Rows of pointing data:

--- --- ---

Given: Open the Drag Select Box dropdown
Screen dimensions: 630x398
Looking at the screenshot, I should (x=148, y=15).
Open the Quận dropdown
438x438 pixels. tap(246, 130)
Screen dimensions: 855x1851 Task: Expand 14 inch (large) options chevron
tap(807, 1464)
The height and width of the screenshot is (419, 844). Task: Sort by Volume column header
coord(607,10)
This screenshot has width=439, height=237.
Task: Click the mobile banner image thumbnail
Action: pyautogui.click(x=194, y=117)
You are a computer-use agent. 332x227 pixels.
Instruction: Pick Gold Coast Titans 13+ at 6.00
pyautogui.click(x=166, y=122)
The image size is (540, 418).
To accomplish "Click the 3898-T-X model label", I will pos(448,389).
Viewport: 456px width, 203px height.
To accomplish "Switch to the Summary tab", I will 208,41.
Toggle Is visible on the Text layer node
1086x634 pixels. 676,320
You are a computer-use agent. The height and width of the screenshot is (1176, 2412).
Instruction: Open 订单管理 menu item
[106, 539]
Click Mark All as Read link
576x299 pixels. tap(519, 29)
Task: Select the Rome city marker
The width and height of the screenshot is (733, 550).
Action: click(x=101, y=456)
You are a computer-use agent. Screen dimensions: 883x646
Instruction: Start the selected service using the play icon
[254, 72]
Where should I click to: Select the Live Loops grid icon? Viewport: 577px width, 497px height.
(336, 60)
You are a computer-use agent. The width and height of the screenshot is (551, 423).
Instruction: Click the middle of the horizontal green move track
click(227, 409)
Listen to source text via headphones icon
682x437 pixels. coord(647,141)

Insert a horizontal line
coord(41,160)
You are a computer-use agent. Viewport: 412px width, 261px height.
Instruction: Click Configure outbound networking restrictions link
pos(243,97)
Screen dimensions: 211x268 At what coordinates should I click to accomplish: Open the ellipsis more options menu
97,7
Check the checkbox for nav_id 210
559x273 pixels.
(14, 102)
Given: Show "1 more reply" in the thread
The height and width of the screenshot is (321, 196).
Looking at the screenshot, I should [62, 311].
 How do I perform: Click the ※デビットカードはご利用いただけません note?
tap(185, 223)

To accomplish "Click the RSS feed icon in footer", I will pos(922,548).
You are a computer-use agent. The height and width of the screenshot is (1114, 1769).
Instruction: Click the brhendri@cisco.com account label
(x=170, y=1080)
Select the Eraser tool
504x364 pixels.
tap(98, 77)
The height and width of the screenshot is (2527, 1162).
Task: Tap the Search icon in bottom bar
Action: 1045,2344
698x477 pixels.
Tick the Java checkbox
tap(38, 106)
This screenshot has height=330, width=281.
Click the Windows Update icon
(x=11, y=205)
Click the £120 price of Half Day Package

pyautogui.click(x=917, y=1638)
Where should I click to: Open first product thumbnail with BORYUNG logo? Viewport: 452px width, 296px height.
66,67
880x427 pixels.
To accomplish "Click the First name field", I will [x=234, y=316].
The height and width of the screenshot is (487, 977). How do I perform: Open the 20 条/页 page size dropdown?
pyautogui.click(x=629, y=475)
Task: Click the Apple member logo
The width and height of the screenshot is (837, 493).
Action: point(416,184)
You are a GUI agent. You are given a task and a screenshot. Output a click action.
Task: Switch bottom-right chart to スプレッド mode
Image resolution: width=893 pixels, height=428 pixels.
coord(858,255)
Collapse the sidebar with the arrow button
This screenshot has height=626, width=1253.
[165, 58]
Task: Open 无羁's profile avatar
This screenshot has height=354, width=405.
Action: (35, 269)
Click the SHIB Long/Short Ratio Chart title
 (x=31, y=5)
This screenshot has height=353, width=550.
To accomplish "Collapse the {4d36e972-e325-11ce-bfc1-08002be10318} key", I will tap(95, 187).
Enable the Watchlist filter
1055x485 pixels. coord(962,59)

--- --- ---

_Task objective_:
Lay out every line of the records above as a JSON list of strings, one string per line, omitting blank lines.

_Output of the task_:
[
  "Given: Open the Drag Select Box dropdown",
  "Screen dimensions: 630x398",
  "Looking at the screenshot, I should (x=148, y=15).",
  "Open the Quận dropdown",
  "438x438 pixels. tap(246, 130)",
  "Screen dimensions: 855x1851 Task: Expand 14 inch (large) options chevron",
  "tap(807, 1464)",
  "The height and width of the screenshot is (419, 844). Task: Sort by Volume column header",
  "coord(607,10)",
  "This screenshot has width=439, height=237.",
  "Task: Click the mobile banner image thumbnail",
  "Action: pyautogui.click(x=194, y=117)",
  "You are a computer-use agent. 332x227 pixels.",
  "Instruction: Pick Gold Coast Titans 13+ at 6.00",
  "pyautogui.click(x=166, y=122)",
  "The image size is (540, 418).",
  "To accomplish \"Click the 3898-T-X model label\", I will pos(448,389).",
  "Viewport: 456px width, 203px height.",
  "To accomplish \"Switch to the Summary tab\", I will 208,41.",
  "Toggle Is visible on the Text layer node",
  "1086x634 pixels. 676,320",
  "You are a computer-use agent. The height and width of the screenshot is (1176, 2412).",
  "Instruction: Open 订单管理 menu item",
  "[106, 539]",
  "Click Mark All as Read link",
  "576x299 pixels. tap(519, 29)",
  "Task: Select the Rome city marker",
  "The width and height of the screenshot is (733, 550).",
  "Action: click(x=101, y=456)",
  "You are a computer-use agent. Screen dimensions: 883x646",
  "Instruction: Start the selected service using the play icon",
  "[254, 72]",
  "Where should I click to: Select the Live Loops grid icon? Viewport: 577px width, 497px height.",
  "(336, 60)",
  "You are a computer-use agent. The width and height of the screenshot is (551, 423).",
  "Instruction: Click the middle of the horizontal green move track",
  "click(227, 409)",
  "Listen to source text via headphones icon",
  "682x437 pixels. coord(647,141)",
  "Insert a horizontal line",
  "coord(41,160)",
  "You are a computer-use agent. Viewport: 412px width, 261px height.",
  "Instruction: Click Configure outbound networking restrictions link",
  "pos(243,97)",
  "Screen dimensions: 211x268 At what coordinates should I click to accomplish: Open the ellipsis more options menu",
  "97,7",
  "Check the checkbox for nav_id 210",
  "559x273 pixels.",
  "(14, 102)",
  "Given: Show \"1 more reply\" in the thread",
  "The height and width of the screenshot is (321, 196).",
  "Looking at the screenshot, I should [62, 311].",
  " How do I perform: Click the ※デビットカードはご利用いただけません note?",
  "tap(185, 223)",
  "To accomplish \"Click the RSS feed icon in footer\", I will pos(922,548).",
  "You are a computer-use agent. The height and width of the screenshot is (1114, 1769).",
  "Instruction: Click the brhendri@cisco.com account label",
  "(x=170, y=1080)",
  "Select the Eraser tool",
  "504x364 pixels.",
  "tap(98, 77)",
  "The height and width of the screenshot is (2527, 1162).",
  "Task: Tap the Search icon in bottom bar",
  "Action: 1045,2344",
  "698x477 pixels.",
  "Tick the Java checkbox",
  "tap(38, 106)",
  "This screenshot has height=330, width=281.",
  "Click the Windows Update icon",
  "(x=11, y=205)",
  "Click the £120 price of Half Day Package",
  "pyautogui.click(x=917, y=1638)",
  "Where should I click to: Open first product thumbnail with BORYUNG logo? Viewport: 452px width, 296px height.",
  "66,67",
  "880x427 pixels.",
  "To accomplish \"Click the First name field\", I will [x=234, y=316].",
  "The height and width of the screenshot is (487, 977). How do I perform: Open the 20 条/页 page size dropdown?",
  "pyautogui.click(x=629, y=475)",
  "Task: Click the Apple member logo",
  "The width and height of the screenshot is (837, 493).",
  "Action: point(416,184)",
  "You are a GUI agent. You are given a task and a screenshot. Output a click action.",
  "Task: Switch bottom-right chart to スプレッド mode",
  "Image resolution: width=893 pixels, height=428 pixels.",
  "coord(858,255)",
  "Collapse the sidebar with the arrow button",
  "This screenshot has height=626, width=1253.",
  "[165, 58]",
  "Task: Open 无羁's profile avatar",
  "This screenshot has height=354, width=405.",
  "Action: (35, 269)",
  "Click the SHIB Long/Short Ratio Chart title",
  " (x=31, y=5)",
  "This screenshot has height=353, width=550.",
  "To accomplish \"Collapse the {4d36e972-e325-11ce-bfc1-08002be10318} key\", I will tap(95, 187).",
  "Enable the Watchlist filter",
  "1055x485 pixels. coord(962,59)"
]